Category: Legal and Ethical Assurance for Advocacy Partners

  • Our Ethical Commitment: What We Don’t Do

    At DecenTrialz, we believe that advancing clinical research should never come at the cost of ethics, trust, or community well-being. That’s why we hold ourselves and our partners to the highest standards of transparency, fairness, and participant protection. To avoid any confusion or misalignment, we are just as clear about what we don’t do as we are about what we do.

    Below are practices we explicitly avoid, to preserve the integrity of every partnership and uphold ethical recruitment standards.

    We do not pay for referrals.

    We never offer financial incentives, commissions, or bonuses to advocacy groups, staff, or volunteers in exchange for participant referrals. This ensures there is no undue influence or appearance of coercion, and maintains the voluntary nature of participation.

    We do not pressure partners to meet quotas.

    We do not set numerical targets or performance goals that could create pressure to push people into trials. Your role as an advocacy partner is to inform and support, not to recruit under obligation.

    We do not share identifiable participant data without consent.

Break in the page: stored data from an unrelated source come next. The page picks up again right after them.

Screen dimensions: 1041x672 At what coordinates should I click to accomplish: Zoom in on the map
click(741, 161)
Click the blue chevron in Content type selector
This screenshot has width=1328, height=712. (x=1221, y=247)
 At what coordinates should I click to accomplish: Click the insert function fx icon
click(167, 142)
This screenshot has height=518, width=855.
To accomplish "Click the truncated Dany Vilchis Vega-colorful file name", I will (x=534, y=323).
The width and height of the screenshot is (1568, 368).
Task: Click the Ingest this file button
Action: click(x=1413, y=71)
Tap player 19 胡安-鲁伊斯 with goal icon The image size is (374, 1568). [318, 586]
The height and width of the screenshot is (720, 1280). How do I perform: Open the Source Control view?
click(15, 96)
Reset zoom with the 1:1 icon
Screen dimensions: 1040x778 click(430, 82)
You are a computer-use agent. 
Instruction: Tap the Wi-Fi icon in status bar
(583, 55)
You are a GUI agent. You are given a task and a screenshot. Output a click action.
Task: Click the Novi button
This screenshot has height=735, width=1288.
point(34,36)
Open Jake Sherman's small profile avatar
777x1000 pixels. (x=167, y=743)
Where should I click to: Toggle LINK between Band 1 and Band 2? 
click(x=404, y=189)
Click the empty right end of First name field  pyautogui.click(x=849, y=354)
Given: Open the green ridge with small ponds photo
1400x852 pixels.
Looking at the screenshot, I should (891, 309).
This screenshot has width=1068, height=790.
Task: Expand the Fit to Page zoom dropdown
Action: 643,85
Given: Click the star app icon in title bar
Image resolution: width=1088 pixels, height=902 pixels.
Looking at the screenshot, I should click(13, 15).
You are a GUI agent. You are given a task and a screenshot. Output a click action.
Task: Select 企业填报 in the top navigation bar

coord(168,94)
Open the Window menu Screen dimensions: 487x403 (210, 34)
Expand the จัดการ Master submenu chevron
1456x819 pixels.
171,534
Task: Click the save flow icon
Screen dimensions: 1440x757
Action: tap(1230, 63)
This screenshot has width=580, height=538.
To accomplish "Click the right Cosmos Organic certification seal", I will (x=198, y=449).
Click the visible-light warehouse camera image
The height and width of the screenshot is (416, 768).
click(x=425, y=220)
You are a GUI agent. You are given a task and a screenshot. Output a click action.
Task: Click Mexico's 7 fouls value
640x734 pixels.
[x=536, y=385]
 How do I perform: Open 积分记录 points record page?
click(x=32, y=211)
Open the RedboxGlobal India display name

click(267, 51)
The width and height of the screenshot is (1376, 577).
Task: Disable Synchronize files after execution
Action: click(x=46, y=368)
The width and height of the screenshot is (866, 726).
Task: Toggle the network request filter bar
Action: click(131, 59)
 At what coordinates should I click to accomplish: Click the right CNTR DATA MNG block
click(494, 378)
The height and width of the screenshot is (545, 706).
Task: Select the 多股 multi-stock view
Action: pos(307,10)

    We never disclose names, contact information, or health details to any sponsor, CRO, or third party unless the participant has provided explicit, IRB-approved informed consent. All shared data is either de-identified or aggregated unless otherwise permitted by law and consent.

    We do not bypass medical or caregiver input.

    We respect the role of healthcare professionals and caregivers in the decision-making process. Our materials are designed to support, not replace, conversations between participants and their trusted health advisors.

    We do not misrepresent clinical trials.

    We never make exaggerated claims about the benefits, safety, or outcomes of any study. All information provided to communities must follow IRB-approved language and present a balanced view of potential risks and benefits.

    Key Note: DecenTrialz is committed to non-coercive, education-first community engagement. All advocacy campaigns must align with IRB, HIPAA, and ethical research standards. Our mission is to empower individuals with accurate information, not influence their decisions.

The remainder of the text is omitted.